*** RECORD EXCERPTS

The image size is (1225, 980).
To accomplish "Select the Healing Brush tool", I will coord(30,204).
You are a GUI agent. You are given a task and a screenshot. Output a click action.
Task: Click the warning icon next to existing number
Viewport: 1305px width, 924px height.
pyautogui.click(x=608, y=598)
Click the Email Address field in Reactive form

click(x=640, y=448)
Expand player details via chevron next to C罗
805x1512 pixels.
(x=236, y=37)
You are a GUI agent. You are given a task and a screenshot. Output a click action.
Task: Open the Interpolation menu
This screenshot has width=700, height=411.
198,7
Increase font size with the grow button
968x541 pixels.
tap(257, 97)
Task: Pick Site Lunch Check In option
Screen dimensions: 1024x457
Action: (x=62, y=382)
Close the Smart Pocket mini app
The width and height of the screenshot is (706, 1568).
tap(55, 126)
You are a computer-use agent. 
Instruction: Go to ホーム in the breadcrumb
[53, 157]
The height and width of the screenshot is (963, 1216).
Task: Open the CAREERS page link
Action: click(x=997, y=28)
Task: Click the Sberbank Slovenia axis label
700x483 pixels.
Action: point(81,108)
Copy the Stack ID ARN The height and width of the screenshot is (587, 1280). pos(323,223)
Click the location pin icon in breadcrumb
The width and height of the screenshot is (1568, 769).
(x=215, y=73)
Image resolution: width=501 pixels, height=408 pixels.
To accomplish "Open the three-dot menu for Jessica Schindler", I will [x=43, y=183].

******

▸ **WHAT TO PRODUCE**: Copy, character for character, the lines from the line that holds "Instruction: Go to ホーム in the breadcrumb" through the final line of the records above.

▸ **RESULT FOR THIS TASK**:
Instruction: Go to ホーム in the breadcrumb
[53, 157]
The height and width of the screenshot is (963, 1216).
Task: Open the CAREERS page link
Action: click(x=997, y=28)
Task: Click the Sberbank Slovenia axis label
700x483 pixels.
Action: point(81,108)
Copy the Stack ID ARN The height and width of the screenshot is (587, 1280). pos(323,223)
Click the location pin icon in breadcrumb
The width and height of the screenshot is (1568, 769).
(x=215, y=73)
Image resolution: width=501 pixels, height=408 pixels.
To accomplish "Open the three-dot menu for Jessica Schindler", I will [x=43, y=183].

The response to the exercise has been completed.